I couldn't have been more wrong! My kids became friends on social media with exdp's nieces & nephews whom they met at family occasions but they could not gel with his own kids no matter how hard they tried. They didn't have much in common but the wall dp's kids put up was massive & my kids got to a point where they ceased to make an effort. I think both sets of kids would have been less entrenched in their attitudes to each other if they'd just met any old way but the fact that their parents were together added a layer of complexity to the situation that I never saw coming. Dp didn't want to force his to spend too much time with kids they had no interest in being around & I eventually got fed up with my guys making great efforts but being constantly rebuked - so, we generally kept them apart bar get togethers & a city break or two which were fine & we were always hopeful that the fun stuff would thaw the ice a little. However, we tried a holiday last year which was a disaster & we eventually decided to split - we too had been together 5 years.
I'm not one for pandering to kids/teens but it's very hard to force your child to be in the company of other kids if they're feeling uncomfortable.
@Felic23 - I doubt your ds actually hates your dp's son but I'm sure his negative feelings towards him are heightened by the worry he probably has regarding this boy's potential to become a permanent fixture in his life.
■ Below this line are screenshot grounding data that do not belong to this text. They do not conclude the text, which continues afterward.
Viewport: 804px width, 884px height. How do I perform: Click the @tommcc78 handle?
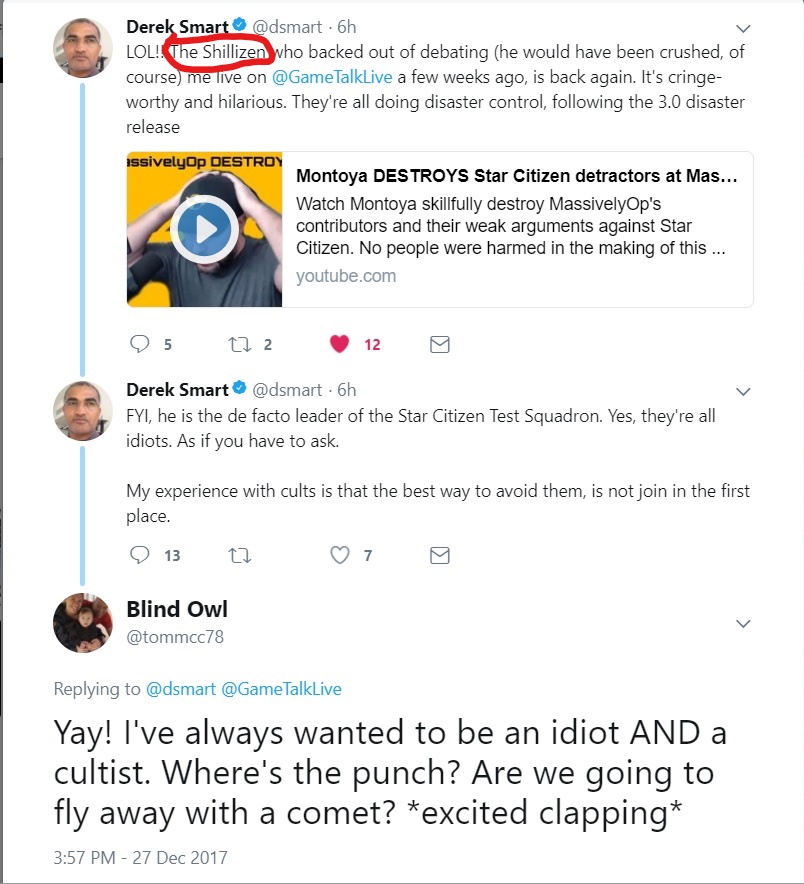[x=175, y=637]
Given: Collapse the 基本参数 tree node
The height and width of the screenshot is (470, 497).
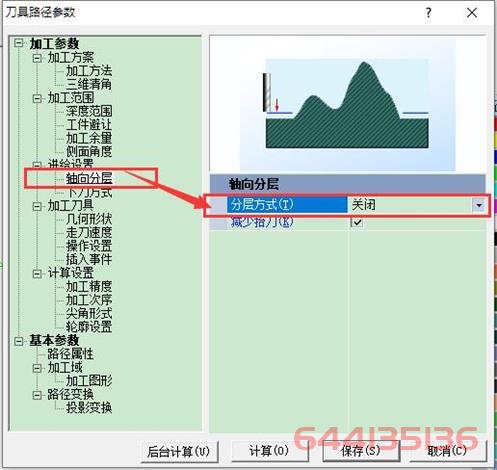Looking at the screenshot, I should tap(19, 341).
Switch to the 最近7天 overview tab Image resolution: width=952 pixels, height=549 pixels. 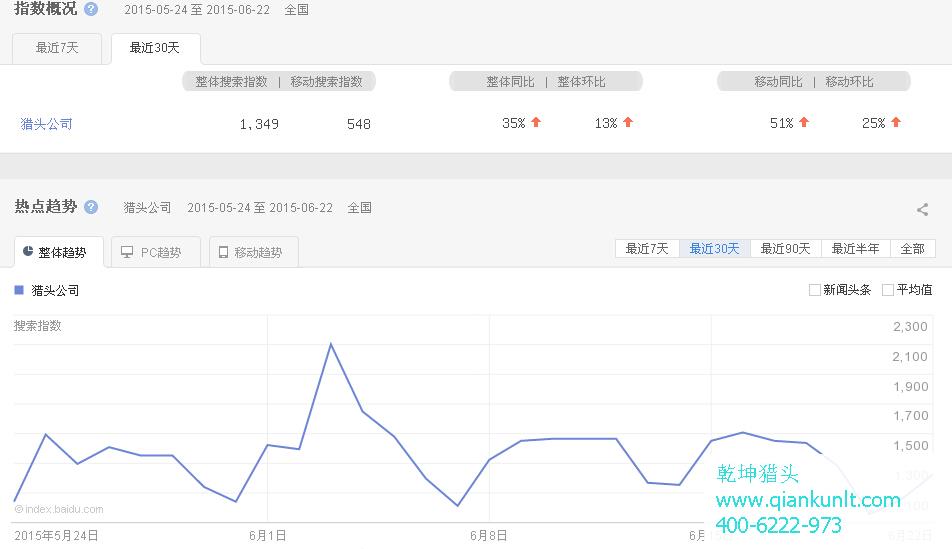(57, 48)
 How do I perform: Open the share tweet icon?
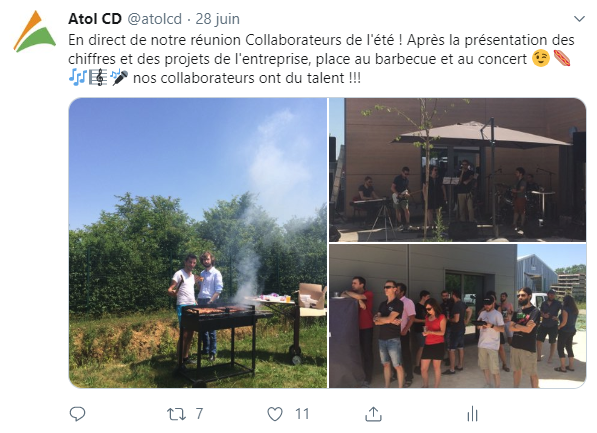point(373,414)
Cousins, friends etc. you can get a breather from, but he's probably very worried that a boy who was mean to him is going to end up in his life on a daily basis so he's 'exaggerating' his dislike to ensure distance.
As I see it you can either tackle it head on while they're both quite young or keep dating as you're doing.
However, if my experience has taught me anything it's that kids/teens get even more entrenched in how THEY want things as they get older - it's the nature of the beast so to speak, so you could be dating for a very long time.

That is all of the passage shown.